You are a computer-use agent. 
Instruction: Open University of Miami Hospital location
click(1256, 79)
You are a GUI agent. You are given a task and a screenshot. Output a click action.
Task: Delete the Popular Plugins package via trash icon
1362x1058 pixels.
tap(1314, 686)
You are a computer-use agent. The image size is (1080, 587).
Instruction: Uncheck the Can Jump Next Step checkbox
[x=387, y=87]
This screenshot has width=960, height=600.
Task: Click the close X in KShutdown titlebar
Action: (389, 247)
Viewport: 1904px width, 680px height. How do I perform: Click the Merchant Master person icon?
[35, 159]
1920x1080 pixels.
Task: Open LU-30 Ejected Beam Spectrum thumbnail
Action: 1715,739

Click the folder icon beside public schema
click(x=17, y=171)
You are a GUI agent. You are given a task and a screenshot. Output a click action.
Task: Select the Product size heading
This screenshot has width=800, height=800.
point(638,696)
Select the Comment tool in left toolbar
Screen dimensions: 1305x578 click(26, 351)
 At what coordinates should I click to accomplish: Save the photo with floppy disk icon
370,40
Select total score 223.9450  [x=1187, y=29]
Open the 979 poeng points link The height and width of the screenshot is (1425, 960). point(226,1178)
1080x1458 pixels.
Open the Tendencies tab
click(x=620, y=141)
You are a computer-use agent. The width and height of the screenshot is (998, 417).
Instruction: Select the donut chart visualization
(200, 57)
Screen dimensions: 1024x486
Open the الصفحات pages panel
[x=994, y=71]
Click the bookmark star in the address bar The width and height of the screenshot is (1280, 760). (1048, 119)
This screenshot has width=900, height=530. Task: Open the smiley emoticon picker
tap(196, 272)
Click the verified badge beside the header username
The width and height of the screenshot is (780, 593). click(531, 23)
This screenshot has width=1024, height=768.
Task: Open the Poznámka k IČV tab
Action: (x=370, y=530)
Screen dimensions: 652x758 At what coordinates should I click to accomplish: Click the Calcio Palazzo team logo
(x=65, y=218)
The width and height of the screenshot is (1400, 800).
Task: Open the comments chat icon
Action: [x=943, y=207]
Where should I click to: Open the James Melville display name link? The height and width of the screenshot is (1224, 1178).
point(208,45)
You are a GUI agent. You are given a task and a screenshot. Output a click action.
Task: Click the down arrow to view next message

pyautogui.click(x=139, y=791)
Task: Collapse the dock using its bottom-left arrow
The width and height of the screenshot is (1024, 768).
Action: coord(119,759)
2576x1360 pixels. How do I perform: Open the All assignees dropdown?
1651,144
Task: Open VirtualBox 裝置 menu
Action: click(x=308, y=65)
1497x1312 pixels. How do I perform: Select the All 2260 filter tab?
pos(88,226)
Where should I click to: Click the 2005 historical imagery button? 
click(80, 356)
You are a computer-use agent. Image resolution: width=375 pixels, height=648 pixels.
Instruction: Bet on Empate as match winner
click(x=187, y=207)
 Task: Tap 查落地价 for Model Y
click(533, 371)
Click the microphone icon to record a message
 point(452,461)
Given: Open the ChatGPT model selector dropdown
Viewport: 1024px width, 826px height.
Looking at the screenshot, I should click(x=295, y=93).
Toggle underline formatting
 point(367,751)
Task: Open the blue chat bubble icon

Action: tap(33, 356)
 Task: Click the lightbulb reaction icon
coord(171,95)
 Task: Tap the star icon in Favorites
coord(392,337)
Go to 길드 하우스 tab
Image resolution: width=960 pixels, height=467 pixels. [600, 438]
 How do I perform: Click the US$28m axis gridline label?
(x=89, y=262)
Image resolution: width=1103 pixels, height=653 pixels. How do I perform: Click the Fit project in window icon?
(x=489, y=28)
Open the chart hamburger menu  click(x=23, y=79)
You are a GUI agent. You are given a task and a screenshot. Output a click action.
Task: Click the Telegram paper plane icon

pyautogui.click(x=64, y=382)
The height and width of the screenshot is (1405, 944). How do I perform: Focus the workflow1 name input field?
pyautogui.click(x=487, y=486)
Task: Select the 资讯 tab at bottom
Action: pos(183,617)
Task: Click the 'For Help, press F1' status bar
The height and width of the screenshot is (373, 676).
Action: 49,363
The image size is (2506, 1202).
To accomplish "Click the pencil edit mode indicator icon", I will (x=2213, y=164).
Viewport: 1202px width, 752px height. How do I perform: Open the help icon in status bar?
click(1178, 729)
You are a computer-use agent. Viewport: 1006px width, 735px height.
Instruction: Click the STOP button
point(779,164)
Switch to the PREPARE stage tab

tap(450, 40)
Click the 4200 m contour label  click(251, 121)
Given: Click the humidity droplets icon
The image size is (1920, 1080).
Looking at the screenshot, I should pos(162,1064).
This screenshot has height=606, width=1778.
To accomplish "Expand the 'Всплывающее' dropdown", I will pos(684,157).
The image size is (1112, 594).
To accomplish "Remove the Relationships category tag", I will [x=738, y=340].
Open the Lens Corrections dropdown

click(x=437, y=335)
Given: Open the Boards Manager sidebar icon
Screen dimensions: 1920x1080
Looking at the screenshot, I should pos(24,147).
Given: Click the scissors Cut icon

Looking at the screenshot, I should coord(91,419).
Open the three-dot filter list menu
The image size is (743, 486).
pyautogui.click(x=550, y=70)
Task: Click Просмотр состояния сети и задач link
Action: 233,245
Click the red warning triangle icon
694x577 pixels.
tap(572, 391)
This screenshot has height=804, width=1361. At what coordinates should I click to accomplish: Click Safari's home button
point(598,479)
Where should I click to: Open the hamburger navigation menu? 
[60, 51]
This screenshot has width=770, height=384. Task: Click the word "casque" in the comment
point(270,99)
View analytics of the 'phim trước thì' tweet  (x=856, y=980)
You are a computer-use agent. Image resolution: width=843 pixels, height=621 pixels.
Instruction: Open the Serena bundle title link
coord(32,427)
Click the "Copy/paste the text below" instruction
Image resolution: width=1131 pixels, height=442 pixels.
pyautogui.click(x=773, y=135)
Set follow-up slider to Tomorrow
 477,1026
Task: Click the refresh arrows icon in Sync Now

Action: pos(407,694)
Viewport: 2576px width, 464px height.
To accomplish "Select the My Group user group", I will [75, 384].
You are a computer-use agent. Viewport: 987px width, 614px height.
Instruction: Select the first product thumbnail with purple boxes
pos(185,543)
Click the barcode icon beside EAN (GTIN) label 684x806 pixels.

-------

Reproduce every line of the rows above word for word.

You are a computer-use agent. 
Instruction: Open University of Miami Hospital location
click(1256, 79)
You are a GUI agent. You are given a task and a screenshot. Output a click action.
Task: Delete the Popular Plugins package via trash icon
1362x1058 pixels.
tap(1314, 686)
You are a computer-use agent. The image size is (1080, 587).
Instruction: Uncheck the Can Jump Next Step checkbox
[x=387, y=87]
This screenshot has width=960, height=600.
Task: Click the close X in KShutdown titlebar
Action: (389, 247)
Viewport: 1904px width, 680px height. How do I perform: Click the Merchant Master person icon?
[35, 159]
1920x1080 pixels.
Task: Open LU-30 Ejected Beam Spectrum thumbnail
Action: 1715,739

Click the folder icon beside public schema
click(x=17, y=171)
You are a GUI agent. You are given a task and a screenshot. Output a click action.
Task: Select the Product size heading
This screenshot has width=800, height=800.
point(638,696)
Select the Comment tool in left toolbar
Screen dimensions: 1305x578 click(26, 351)
 At what coordinates should I click to accomplish: Save the photo with floppy disk icon
370,40
Select total score 223.9450  [x=1187, y=29]
Open the 979 poeng points link The height and width of the screenshot is (1425, 960). point(226,1178)
1080x1458 pixels.
Open the Tendencies tab
click(x=620, y=141)
You are a computer-use agent. The width and height of the screenshot is (998, 417).
Instruction: Select the donut chart visualization
(200, 57)
Screen dimensions: 1024x486
Open the الصفحات pages panel
[x=994, y=71]
Click the bookmark star in the address bar The width and height of the screenshot is (1280, 760). (1048, 119)
This screenshot has width=900, height=530. Task: Open the smiley emoticon picker
tap(196, 272)
Click the verified badge beside the header username
The width and height of the screenshot is (780, 593). click(531, 23)
This screenshot has width=1024, height=768.
Task: Open the Poznámka k IČV tab
Action: (x=370, y=530)
Screen dimensions: 652x758 At what coordinates should I click to accomplish: Click the Calcio Palazzo team logo
(x=65, y=218)
The width and height of the screenshot is (1400, 800).
Task: Open the comments chat icon
Action: [x=943, y=207]
Where should I click to: Open the James Melville display name link? The height and width of the screenshot is (1224, 1178).
point(208,45)
You are a GUI agent. You are given a task and a screenshot. Output a click action.
Task: Click the down arrow to view next message

pyautogui.click(x=139, y=791)
Task: Collapse the dock using its bottom-left arrow
The width and height of the screenshot is (1024, 768).
Action: coord(119,759)
2576x1360 pixels. How do I perform: Open the All assignees dropdown?
1651,144
Task: Open VirtualBox 裝置 menu
Action: click(x=308, y=65)
1497x1312 pixels. How do I perform: Select the All 2260 filter tab?
pos(88,226)
Where should I click to: Click the 2005 historical imagery button? 
click(80, 356)
You are a computer-use agent. Image resolution: width=375 pixels, height=648 pixels.
Instruction: Bet on Empate as match winner
click(x=187, y=207)
 Task: Tap 查落地价 for Model Y
click(533, 371)
Click the microphone icon to record a message
 point(452,461)
Given: Open the ChatGPT model selector dropdown
Viewport: 1024px width, 826px height.
Looking at the screenshot, I should click(x=295, y=93).
Toggle underline formatting
 point(367,751)
Task: Open the blue chat bubble icon

Action: tap(33, 356)
 Task: Click the lightbulb reaction icon
coord(171,95)
 Task: Tap the star icon in Favorites
coord(392,337)
Go to 길드 하우스 tab
Image resolution: width=960 pixels, height=467 pixels. [600, 438]
 How do I perform: Click the US$28m axis gridline label?
(x=89, y=262)
Image resolution: width=1103 pixels, height=653 pixels. How do I perform: Click the Fit project in window icon?
(x=489, y=28)
Open the chart hamburger menu  click(x=23, y=79)
You are a GUI agent. You are given a task and a screenshot. Output a click action.
Task: Click the Telegram paper plane icon

pyautogui.click(x=64, y=382)
The height and width of the screenshot is (1405, 944). How do I perform: Focus the workflow1 name input field?
pyautogui.click(x=487, y=486)
Task: Select the 资讯 tab at bottom
Action: pos(183,617)
Task: Click the 'For Help, press F1' status bar
The height and width of the screenshot is (373, 676).
Action: 49,363
The image size is (2506, 1202).
To accomplish "Click the pencil edit mode indicator icon", I will (x=2213, y=164).
Viewport: 1202px width, 752px height. How do I perform: Open the help icon in status bar?
click(1178, 729)
You are a computer-use agent. Viewport: 1006px width, 735px height.
Instruction: Click the STOP button
point(779,164)
Switch to the PREPARE stage tab

tap(450, 40)
Click the 4200 m contour label  click(251, 121)
Given: Click the humidity droplets icon
The image size is (1920, 1080).
Looking at the screenshot, I should pos(162,1064).
This screenshot has height=606, width=1778.
To accomplish "Expand the 'Всплывающее' dropdown", I will pos(684,157).
The image size is (1112, 594).
To accomplish "Remove the Relationships category tag", I will [x=738, y=340].
Open the Lens Corrections dropdown

click(x=437, y=335)
Given: Open the Boards Manager sidebar icon
Screen dimensions: 1920x1080
Looking at the screenshot, I should pos(24,147).
Given: Click the scissors Cut icon

Looking at the screenshot, I should coord(91,419).
Open the three-dot filter list menu
The image size is (743, 486).
pyautogui.click(x=550, y=70)
Task: Click Просмотр состояния сети и задач link
Action: 233,245
Click the red warning triangle icon
694x577 pixels.
tap(572, 391)
This screenshot has height=804, width=1361. At what coordinates should I click to accomplish: Click Safari's home button
point(598,479)
Where should I click to: Open the hamburger navigation menu? 
[60, 51]
This screenshot has width=770, height=384. Task: Click the word "casque" in the comment
point(270,99)
View analytics of the 'phim trước thì' tweet  (x=856, y=980)
You are a computer-use agent. Image resolution: width=843 pixels, height=621 pixels.
Instruction: Open the Serena bundle title link
coord(32,427)
Click the "Copy/paste the text below" instruction
Image resolution: width=1131 pixels, height=442 pixels.
pyautogui.click(x=773, y=135)
Set follow-up slider to Tomorrow
 477,1026
Task: Click the refresh arrows icon in Sync Now

Action: pos(407,694)
Viewport: 2576px width, 464px height.
To accomplish "Select the My Group user group", I will [75, 384].
You are a computer-use agent. Viewport: 987px width, 614px height.
Instruction: Select the first product thumbnail with purple boxes
pos(185,543)
Click the barcode icon beside EAN (GTIN) label 684x806 pixels.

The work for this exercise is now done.